I want an abstraction layer to the UNO Classes, and an interpreter that reads simple commands like plot(), draw() and accesses the corresponding UNO/C++ classes to create than the objects.

The problem with scripted charts is that usually the generated charts can not be changed interactively via a GUI

This is not true:
- the objects would still be in the end constructed by the various low level chart subroutines/classes - and these low-level classes could have methods (as they surely already have) to change them interactively;

The advantage of my concept is, that me (and many others) can sit down and implement new types of charts without having any idea about UNO components. There is the abstraction layer, that does this job. This is the reason why R, gnuplot and alike are so popular in the scientific community. And the OOo team does not need to spend all their time with implementing new chart types. The community will do this.

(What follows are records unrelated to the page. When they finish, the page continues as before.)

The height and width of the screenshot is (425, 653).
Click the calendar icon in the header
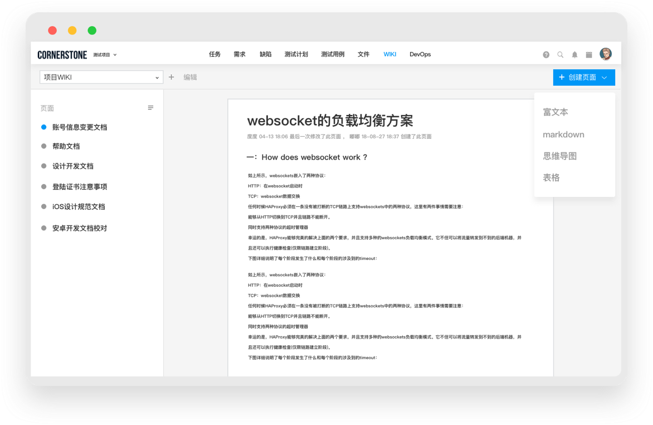point(588,55)
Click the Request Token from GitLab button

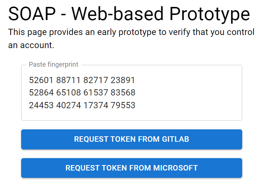[x=131, y=139]
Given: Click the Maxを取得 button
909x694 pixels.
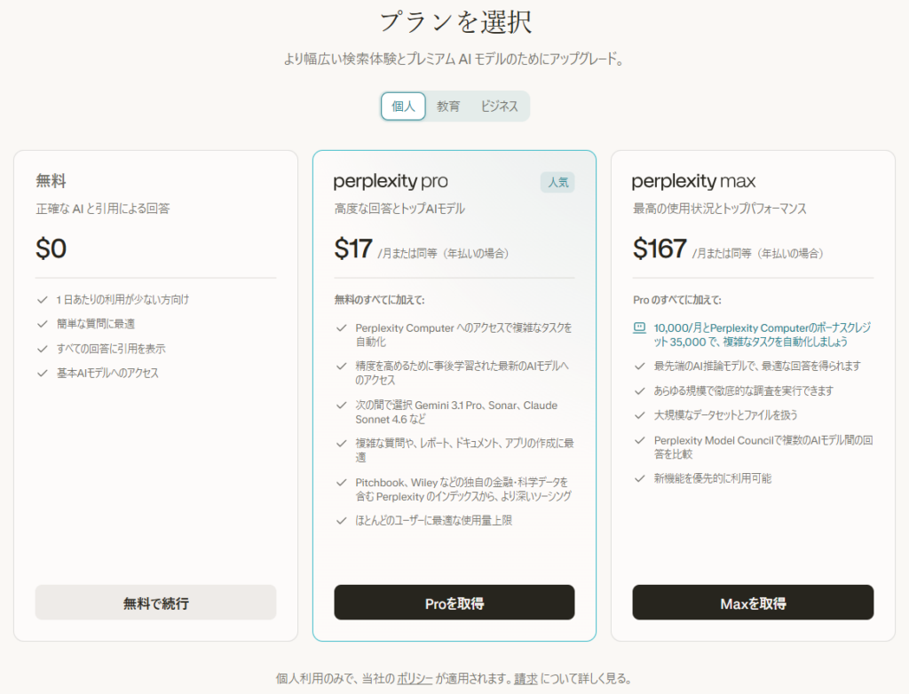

Let's give an example - a Venn diagram - this is constructed using Asymptote:
  size(5cm,0);
  pen colour1=red;
  pen colour2=green;
  pair z0=(0,0); // COULD TAKE SOME VARIABLES FROM THE SPREADSHEET
  pair z1=(-1,0);
  pair z2=(1,0);
  real r=1.5;
  guide c1=circle(z1,r);
  guide c2=circle(z2,r);
  fill(c1,colour1);
  fill(c2,colour2);
  picture intersection=new picture;
  fill(intersection,c1,colour1+colour2);
  clip(intersection,c2);
  add(intersection);
  draw(c1);
  draw(c2);
And I could easily replace a circle with a triangle or make any other change. I can customize every aspect of this diagram, which is not possible if it is hardcoded into OOo. And everybody (not only the OOo gurus) understands that draw() must draw something and fill() will probably make a fill.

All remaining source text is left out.